Islamabad: Pakistan has refused to participate in talks with India on the Turkmenistan-Afghanistan-Pakistan-India (TAPI) gas pipeline, following the increased tensions between the two nations over ceasefire violations in border areas of Kashmir.
The Express Tribune reports that the TAPI pipeline dialogue has been postponed after Pakistan refused to attend the meeting in India on August 22.
An internal source revealed that a representative of the US State Department and Chevron officials were visiting India to discuss issues pertaining to the pipeline and had requested Pakistan to join them.
However, Islamabad refused to participate in the talks amid boiling tensions with New Delhi over Line of Control (LoC) killings.
The United States had been putting pressure on Pakistan to go ahead with the crucial transnational gas pipeline and shelve the Iran-Pakistan pipeline project because of a standoff with Tehran over its alleged nuclear programme, the report added.

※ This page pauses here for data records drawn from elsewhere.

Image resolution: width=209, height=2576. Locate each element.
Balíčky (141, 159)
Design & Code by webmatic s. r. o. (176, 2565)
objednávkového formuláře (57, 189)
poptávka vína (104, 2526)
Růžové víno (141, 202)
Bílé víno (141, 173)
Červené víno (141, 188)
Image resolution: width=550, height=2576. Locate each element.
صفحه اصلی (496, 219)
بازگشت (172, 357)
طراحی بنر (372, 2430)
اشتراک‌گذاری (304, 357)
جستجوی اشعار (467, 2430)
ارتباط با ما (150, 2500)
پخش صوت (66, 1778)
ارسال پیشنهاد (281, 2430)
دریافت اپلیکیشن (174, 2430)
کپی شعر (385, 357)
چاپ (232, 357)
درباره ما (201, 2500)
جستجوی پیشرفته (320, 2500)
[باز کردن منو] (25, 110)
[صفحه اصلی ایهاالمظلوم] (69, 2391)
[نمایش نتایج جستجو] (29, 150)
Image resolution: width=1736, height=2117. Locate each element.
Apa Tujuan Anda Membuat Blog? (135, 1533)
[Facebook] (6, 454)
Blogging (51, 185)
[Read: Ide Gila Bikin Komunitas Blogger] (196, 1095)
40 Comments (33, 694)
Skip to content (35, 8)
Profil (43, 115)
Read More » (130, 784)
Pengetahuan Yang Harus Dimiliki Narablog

The US firm Chevron has long shown interest in financing the pipeline, which will pass through Afghanistan, and developing gas fields in Turkmenistan.
The participating countries have agreed to hire the Asian Development Bank (ADB) as transaction adviser to raise funds for the project to meet the escalating cost because of the delay, estimated to exceed 10 billion dollars.
According to the report, Pakistan and India will receive 1.365 billion cubic feet of gas per day (bcfd) from Turkmenistan, while Afghanistan will get 0.5 bcfd.
Turkmenistan will supply gas through a 1,800 km pipeline that will reach India after passing through Afghanistan and Pakistan, the report added.